I would like to extend my huge thanks to Graham and his wife for taking the time to do a blog on his impressions of Physiotherapy around his prostate surgery and they are keen that other men will benefit from their experiences as they invested a lot of time in finding out as much as possible about the treatment options for his Prostate cancer and at many times this was a frustrating task. Gerard
The shock of prostate cancer diagnosis stimulates a significant number of men to further understand the disease, their treatment options and any side effects resulting from that treatment. It was into this group that I personally joined.
My particular treatment involved surgery having a robotic assisted radical prostatectomy, however, during the course of my research which combined the internet (British sites only) a support group and my hospital staff it became very apparent, very quickly, that a number of treatments necessitated the patient to undertake pelvic floor exercises and that its value should not be underestimated especially after surgical procedure.
During their lifetime men have no need to use their pelvic floor muscles so what are they? Where are they, how do you use them? In the context of never needing to use them the NHS and Prostate Cancer UK publications combined with verbal instructions were not enough to enable me to confidently work them.
By fortunate accident I attended a presentation at The Solihull Prostate UK Support group by a Birmingham Men’s Health Physiotherapist , Gerard Greene who specialises in this area of the body and this disease, for me the light was switched on.
To speak to someone who really understands how to start to use these muscles, what you should feel when you do use them, what other muscles you should not be using and to see them operating via an ultrasound machine was and is very worthwhile.
To obtain the full benefit one should attend physiotherapy sessions before and after treatment. The before treatment sessions consisted of information on how I might feel and potential side effects, an exercise plan, various book titles including The Men’s Action Plan by Craig Allingham , Conquering incontinence by Peter Dornan and Facing The Tiger by Suzanne Chambers which may be of benefit . I also had a second appointment close to treatment date to assess progress.
By definition after treatment all your decisions have been made, this results in some of the issues now being changed.
One’s emotions tend to be raw. The old life has gone replaced with the reality of now both mentally and emotionally.

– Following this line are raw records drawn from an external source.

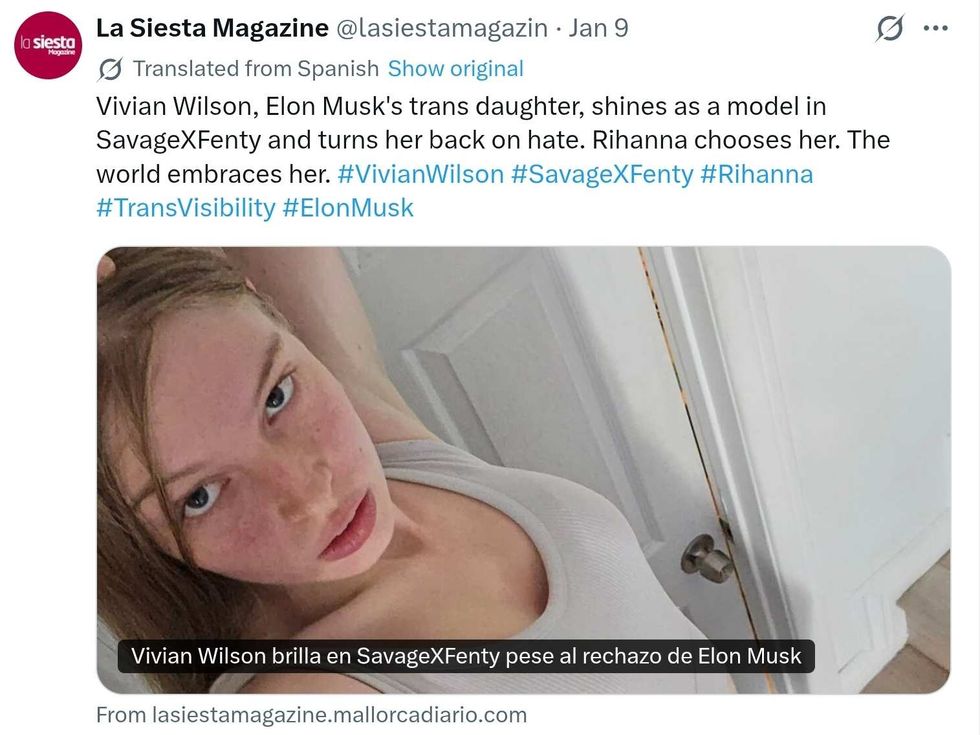This screenshot has height=735, width=980.
Task: Click the "The world embraces her." text
Action: (212, 174)
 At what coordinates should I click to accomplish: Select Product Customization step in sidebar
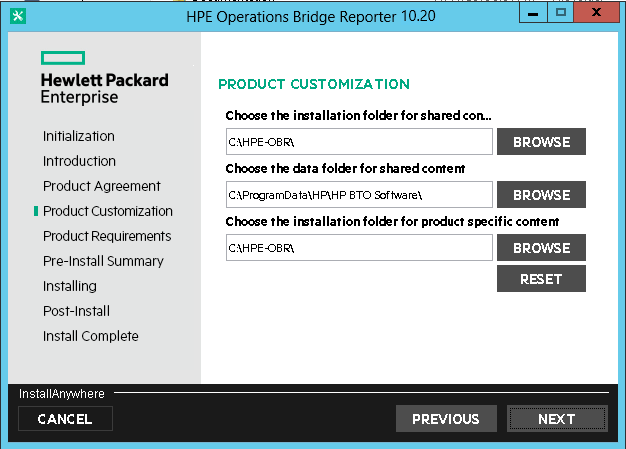[x=108, y=211]
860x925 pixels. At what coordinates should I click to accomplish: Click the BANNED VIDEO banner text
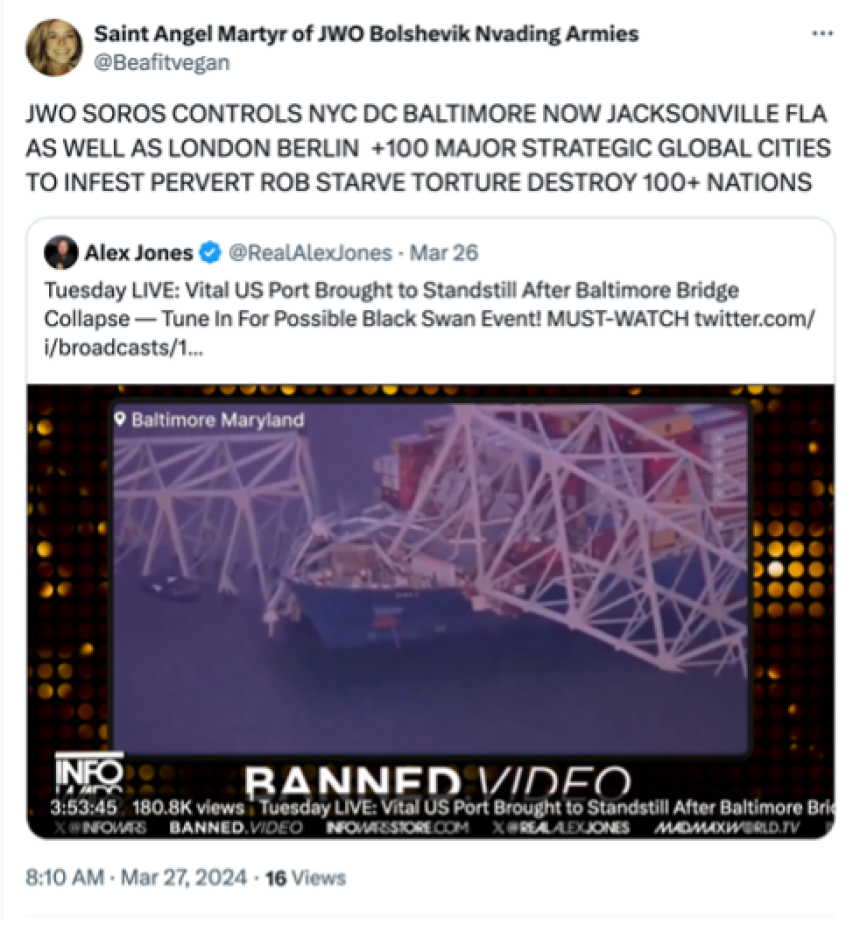(x=437, y=780)
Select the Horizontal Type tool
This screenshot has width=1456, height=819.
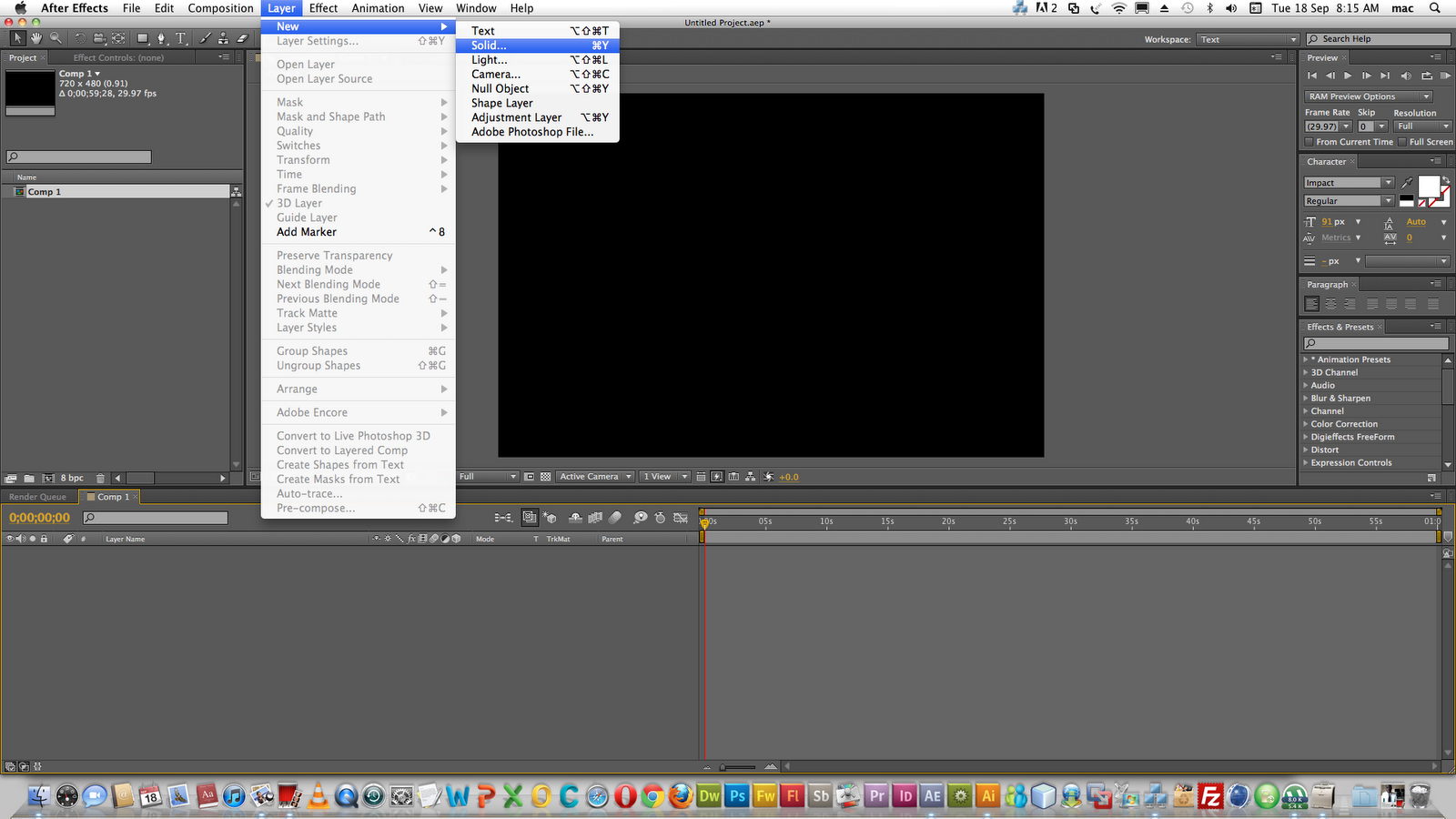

From a negative prospective the exercise regime must be undertaken regardless of your emotional or physical state which I found difficult. This is due to the fact it is the only way these physical and emotional states can be improved, therefore any failure to comply is a waste of time and money.
The benefit of specialist physiotherapy has also changed because the patient has the opportunity to explain their various emotions and physical problems to someone who understands exactly what is happening and to gain potential reassurance that it is normal or otherwise under the circumstances you have been through in addition you have the opportunity to reassess your ability to perform the exercises correctly. The exercises consisted of doing both slow and fast pelvic floor contractions initially in lying but then quickly moved on to doing them in standing. Then progressed to adding activities like squatting and lunging and gradually moving on to adding in abdominal exercises like in both of the prostate books. Being able to see the muscles working or not in some cases with the ultrasound machine was very useful and most men I think will find this beneficial.
In closing a final positive aspect of using a specialist Men’s Health physiotherapist is that your exercise programme can be altered to suit your current physical attainments relative to your mental state.